La sauvegarde ne peut être demandée que par l’entreprise elle-même. À l’inverse, le débiteur en cessation des paiements doit demander l’ouverture d’un redressement ou d’une liquidation judiciaire dans un délai maximal de quarante-cinq jours, sauf s’il a sollicité l’ouverture d’une procédure de conciliation dans ce délai. Le redressement judiciaire peut également être demandé par un créancier ou par le ministère public.

Un contrôle plus important en redressement judiciaire

Les deux procédures entraînent plusieurs effets similaires. Les poursuites individuelles des créanciers sont interrompues ou interdites. Le paiement des créances antérieures au jugement d’ouverture est en principe suspendu. Les créanciers doivent également déclarer leurs créances auprès du mandataire judiciaire.

Une période d’observation est ouverte afin d’étudier la situation économique, sociale et financière de l’entreprise. Elle est en principe fixée à six mois et peut être renouvelée. En redressement judiciaire, une prolongation exceptionnelle peut porter sa durée totale à dix-huit mois.

La place du dirigeant est toutefois davantage protégée dans le cadre de la sauvegarde. L’administrateur judiciaire peut surveiller ou assister la gestion, mais il ne peut pas se substituer totalement au dirigeant. En redressement judiciaire, le tribunal peut lui confier une mission d’assistance ou d’administration totale ou partielle de l’entreprise.

Une cession totale de l’entreprise peut également être décidée dans le cadre du redressement judiciaire, y compris sans l’accord du dirigeant. En sauvegarde, seules certaines activités peuvent être cédées dans le cadre du plan.

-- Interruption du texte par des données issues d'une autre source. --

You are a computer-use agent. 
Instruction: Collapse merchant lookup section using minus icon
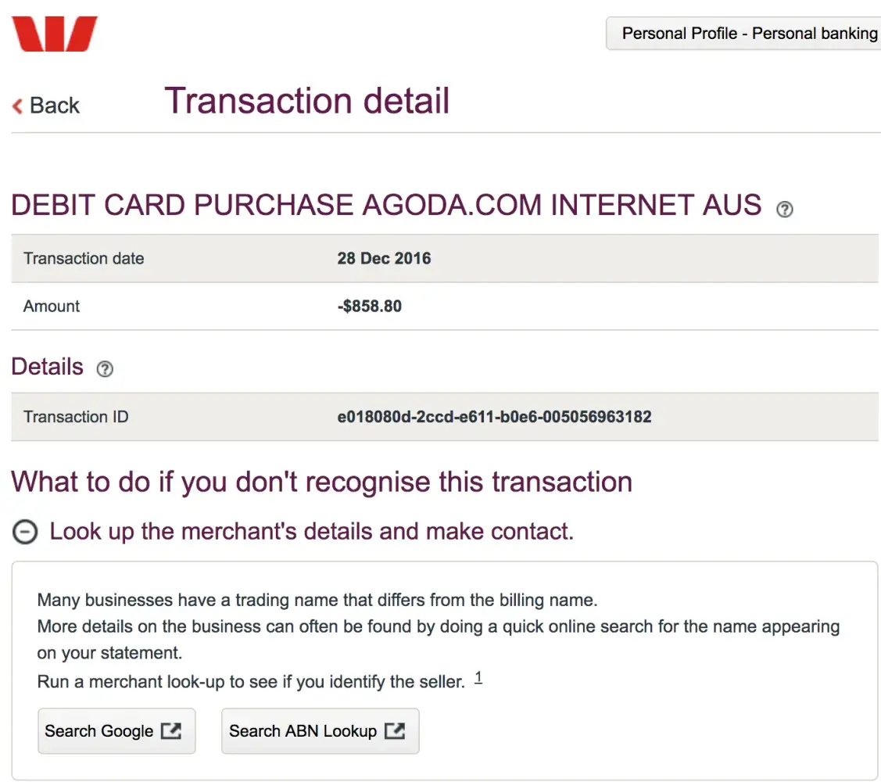25,533
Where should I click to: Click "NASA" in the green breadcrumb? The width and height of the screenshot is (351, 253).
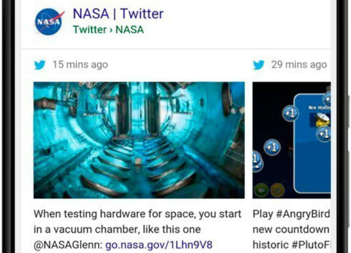coord(130,30)
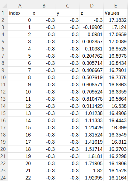Click the 'y' header cell
The width and height of the screenshot is (128, 181).
68,13
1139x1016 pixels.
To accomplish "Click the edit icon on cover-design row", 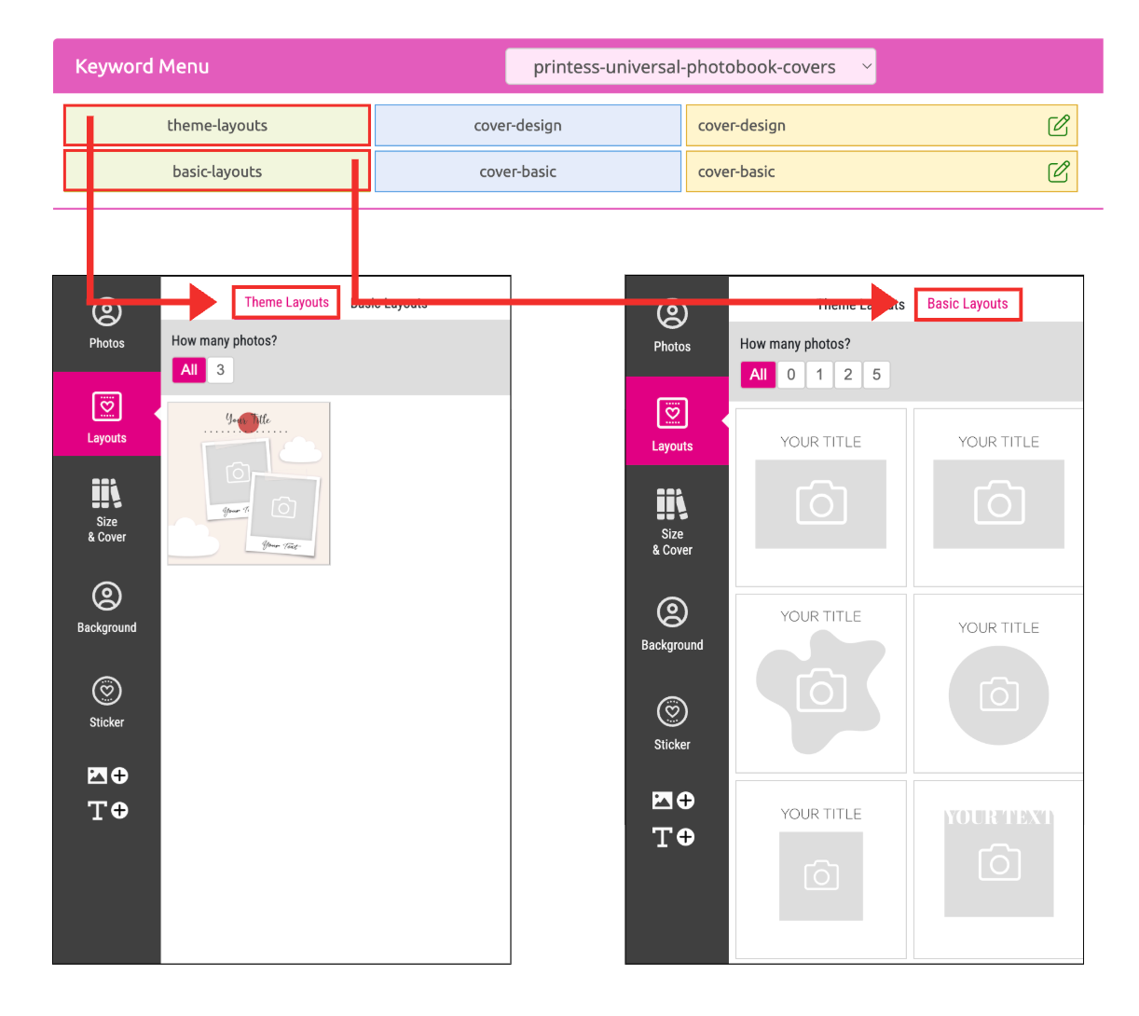I will point(1058,126).
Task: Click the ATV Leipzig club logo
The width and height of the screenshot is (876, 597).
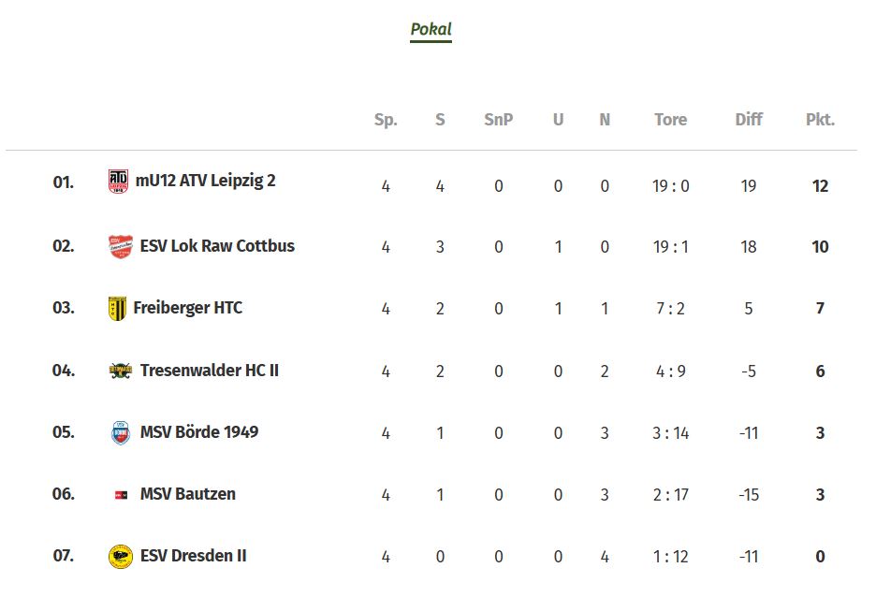Action: [118, 181]
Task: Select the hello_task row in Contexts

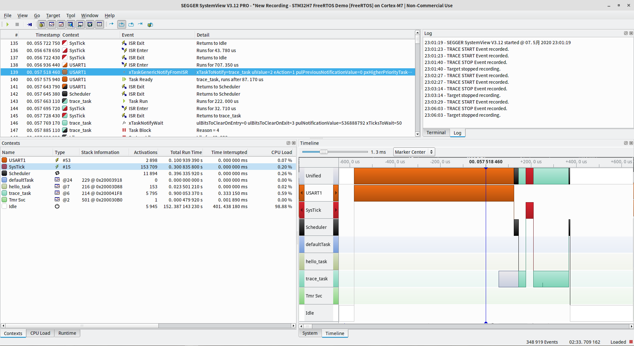Action: coord(20,187)
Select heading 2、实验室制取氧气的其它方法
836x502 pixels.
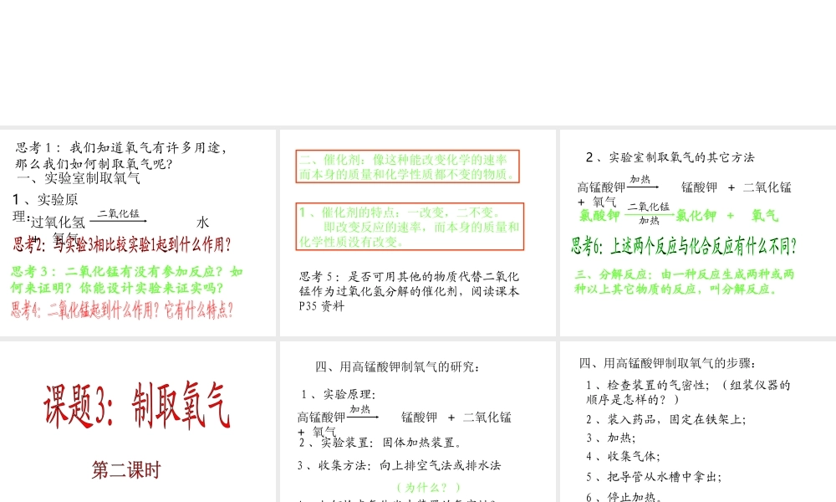[670, 156]
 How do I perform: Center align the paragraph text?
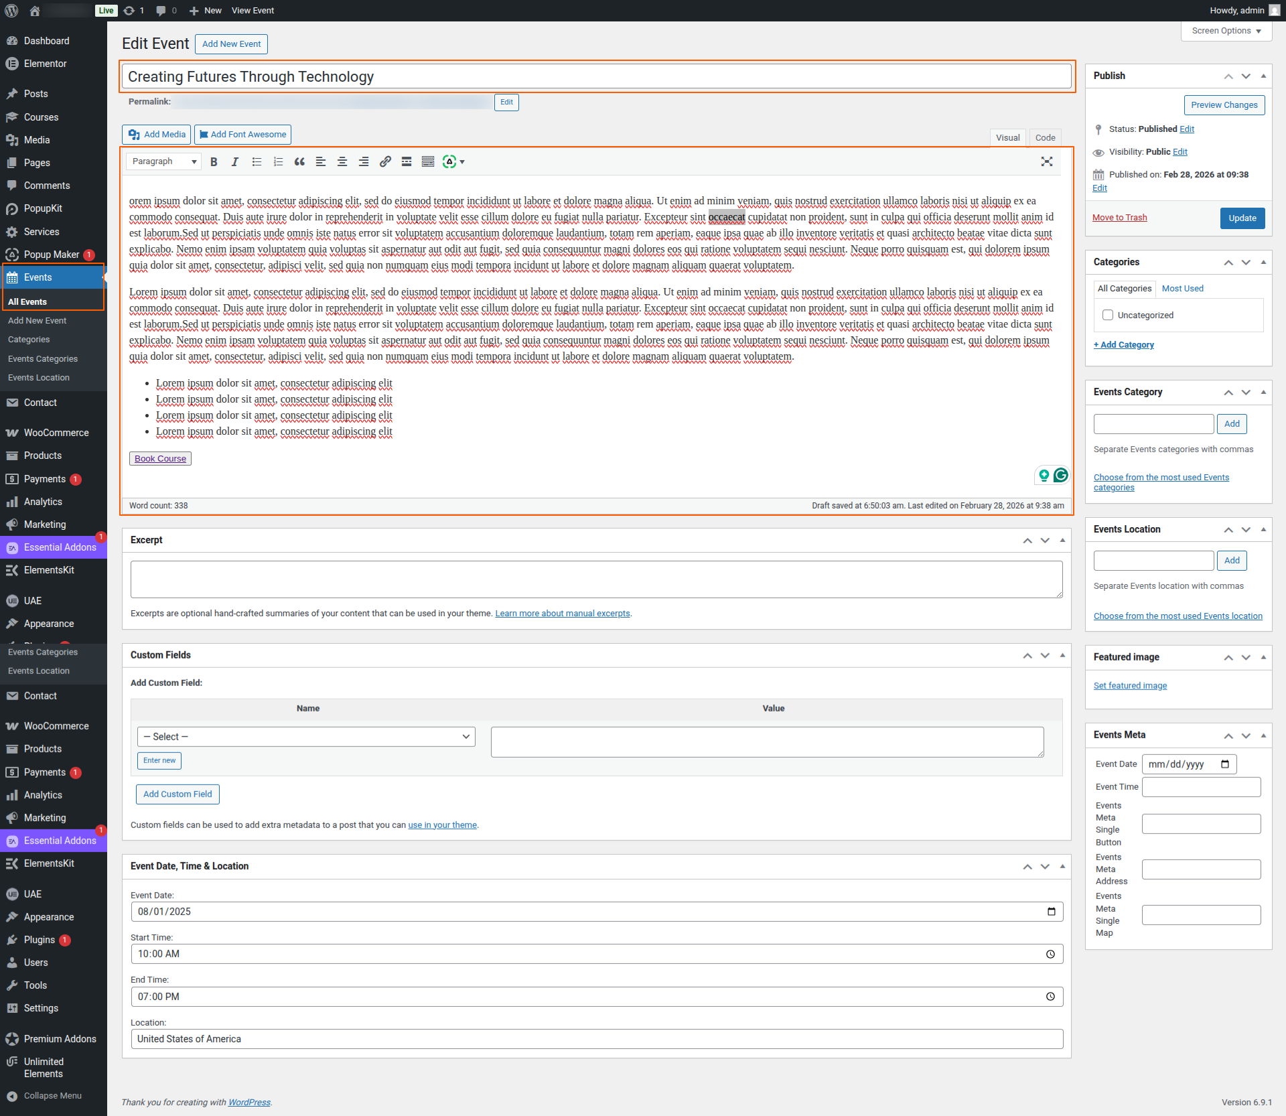click(342, 161)
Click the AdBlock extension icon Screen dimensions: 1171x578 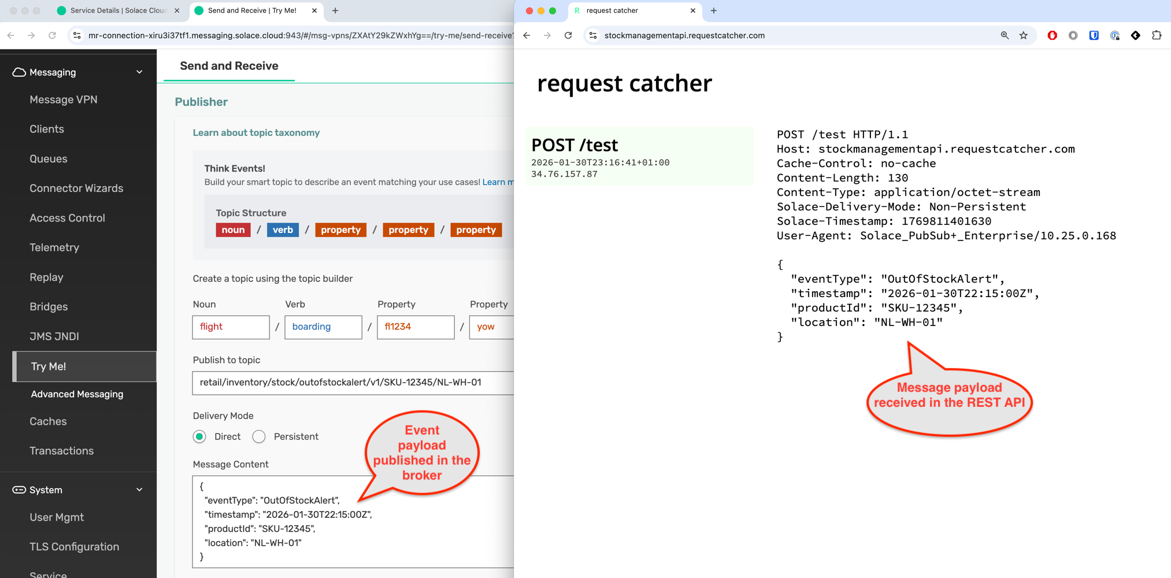[x=1053, y=35]
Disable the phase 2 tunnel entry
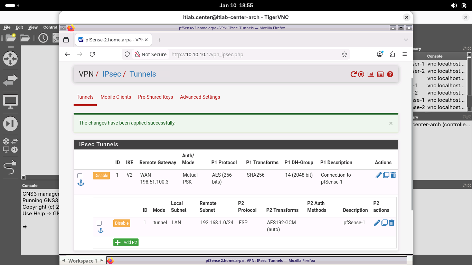 (122, 223)
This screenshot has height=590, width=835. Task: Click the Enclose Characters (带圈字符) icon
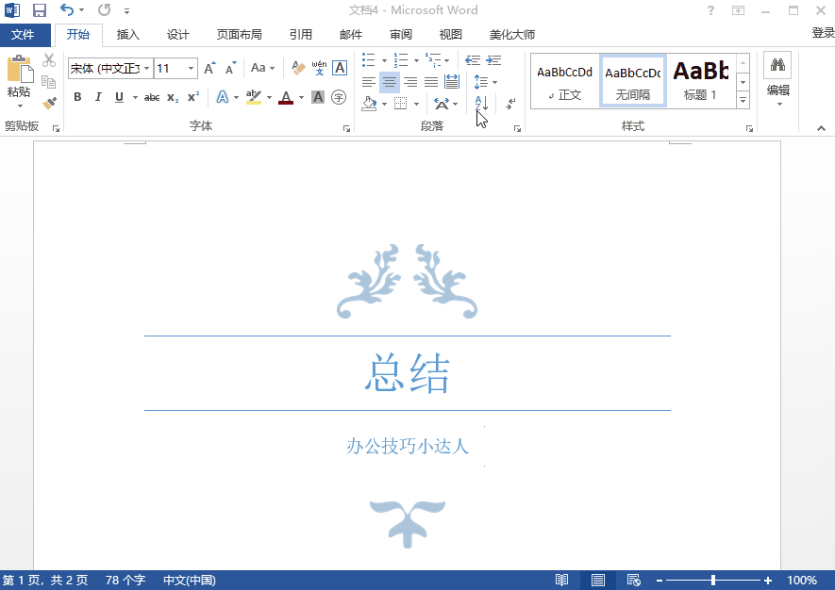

Le redressement judiciaire comporte enfin des mécanismes spécifiques. Le tribunal fixe la date de cessation des paiements et détermine ainsi une éventuelle période suspecte. Certains actes accomplis pendant cette période peuvent être annulés. Des licenciements économiques peuvent également être autorisés lorsque leur caractère urgent, inévitable et indispensable est établi.

La sauvegarde permet ainsi de restructurer l’entreprise avant la rupture de trésorerie, avec la participation de son dirigeant. Le redressement judiciaire vise à sauver une activité déjà en cessation des paiements, sous un contrôle judiciaire renforcé. Une prise en charge précoce des difficultés augmente les possibilités de préserver l’activité et limite les risques supportés par le dirigeant.